Article:

+-------+

Merveille est un huis clos muet écrit et mis en scène par Jeanne Dandoy, dans lequel le spectateur est emporté dans la descente aux enfers d’une mère sous le prisme de la violence conjugale. Une valse horrifique et fantastique où le réel nous glisse des mains ; une fuite vers l’avant poignante, rythmée d’angoisse et de terreur.
Merveille a été joué pour la première fois au théâtre des Martyrs en février 2023. Jeanne Dandoy nous y présente la psychose d’une vie de couple toxique : un coup d’œil indiscret par la serrure de l’effroyable quotidien d’une femme enchainée dans sa relation. Mais aussi l’histoire d’une mère de famille prête à tout risquer pour son enfant. Du décor plongé dans l’obscurité, une phrase projetée attire tout de suite le regard : « Aux mères veilleuses, à leurs enfants. » On comprend le cadre très rapidement : le témoignage est ancré dans le réel d’un contexte familial rendant hommage aux mères qui veillent en ange gardien sur leurs enfants. Le titre de la pièce, Merveille , devient alors explicite.

+-------+

Matériel fourni:
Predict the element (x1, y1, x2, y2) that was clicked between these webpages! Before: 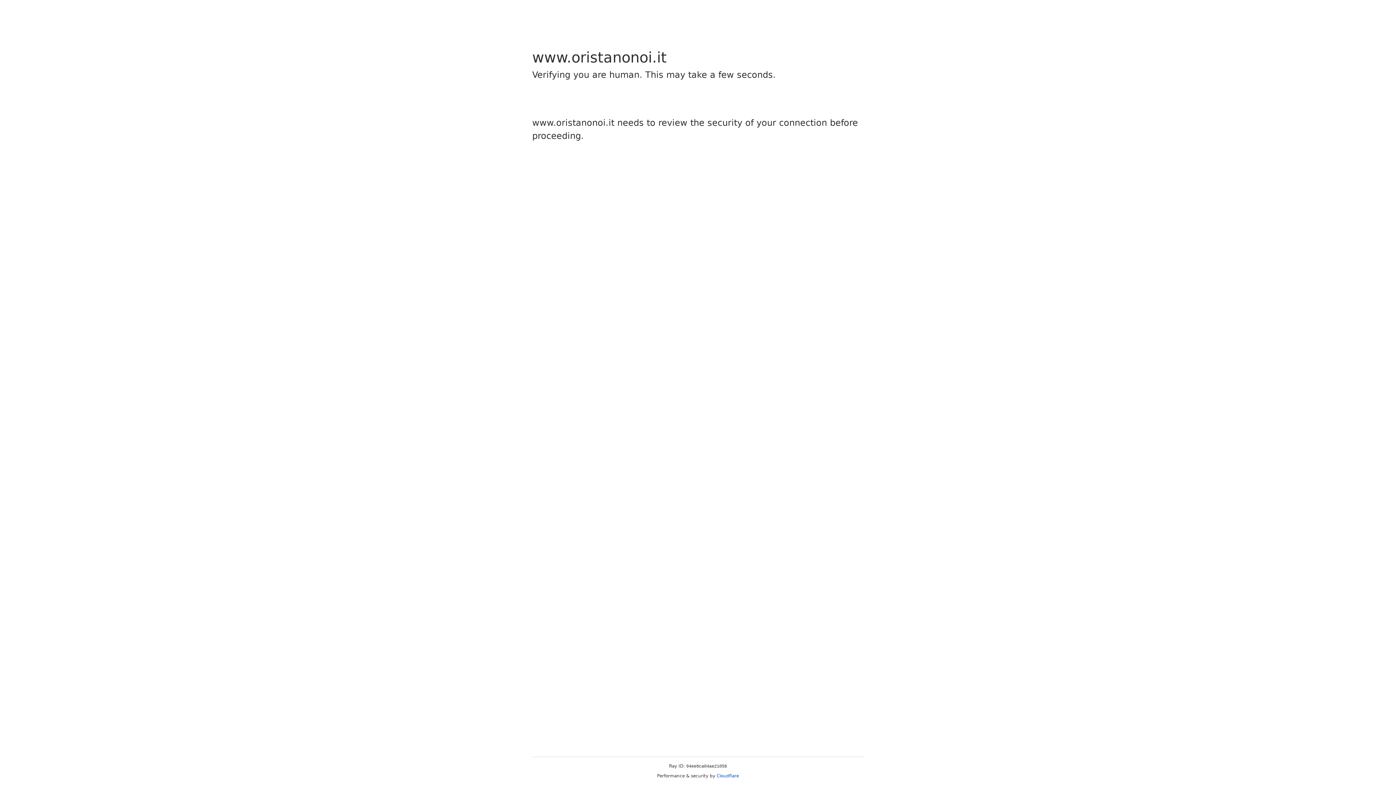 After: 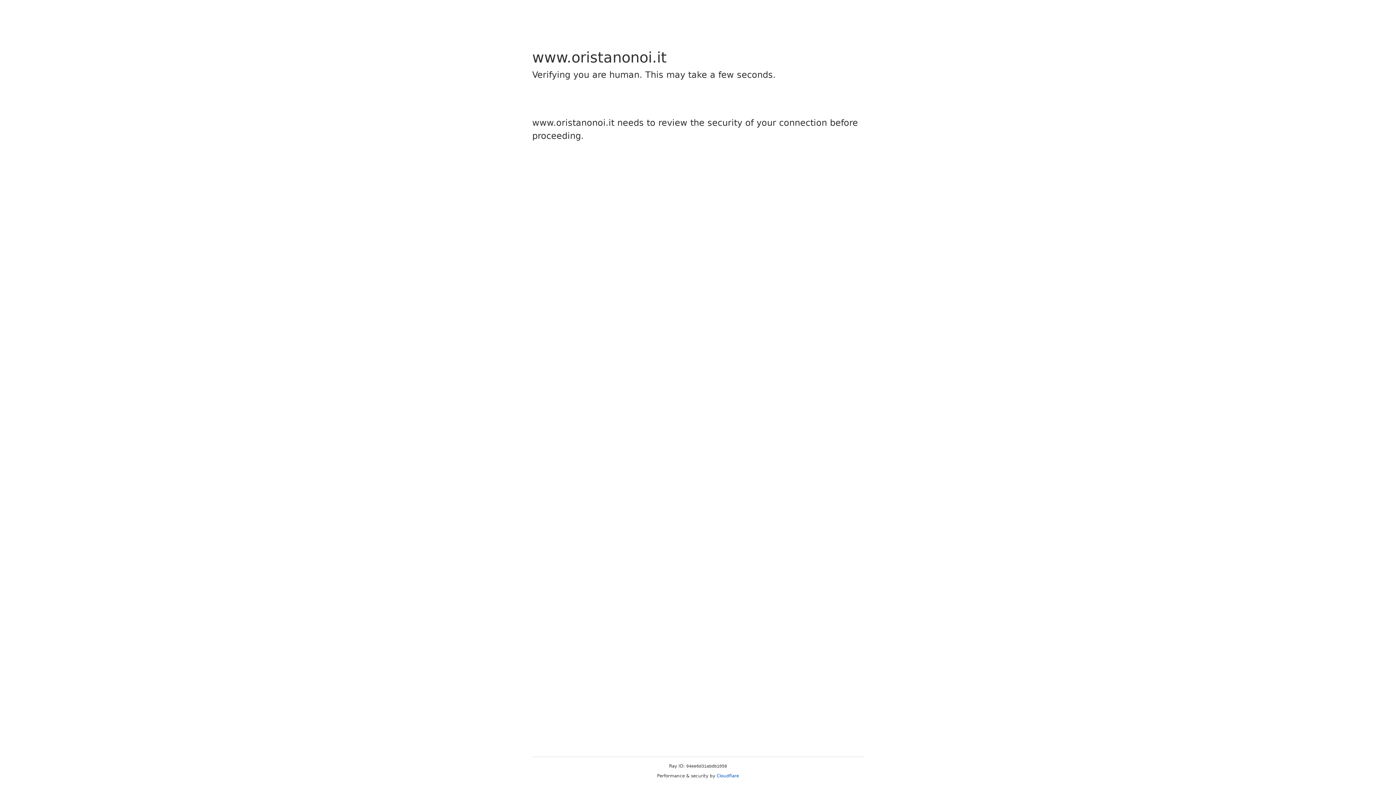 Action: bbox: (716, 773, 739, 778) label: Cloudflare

+-------+

Objectif:
Poursuivez l'article sur la pièce Merveille à partir de sa dernière phrase. Le listing n'a aucun lien avec l'article sur la pièce Merveille.

Réponse attendue:
Lors du premier acte, la scène s’illumine sur le corps inerte de ce que l’on comprend rapidement être la protagoniste. L’ambiance sur scène est calme et lourde, presque alarmante. Très tôt, les premiers éléments d’irréel ou de fantastique sont introduits : un homme chauve grimé en fée ressuscite la protagoniste. Peut alors commencer le rembobinage de sa journée entière. On y revit ainsi ses derniers moments, du crépuscule de sa mort jusqu’à l’aube de sa fin dans un ballet morbide parfaitement orchestré. Les éléments de décor et l'actrice reproduisent de concert la journée de la jeune femme en sens inversé, sous nos yeux épatés. La puissance du jeu muet de l’unique actrice sur scène est une performance digne d’un effet cinématographique. La chorégraphie transmet admirablement bien l’effet de rembobinage par la précision des gestes mais aussi par les effets spéciaux de scénographie. Cet effet est accentué par des objets défiants la gravité pour simuler une chute, ou encore des portes qui se referment seules. Ces artifices permettent de créer une intrigue immersive où le corps de l’actrice devient la vitrine de ses émotions. Ce choix de narration permet une démonstration de discipline et de coordination épatante qui permet d’accrocher l’audience par un aspect technique concret.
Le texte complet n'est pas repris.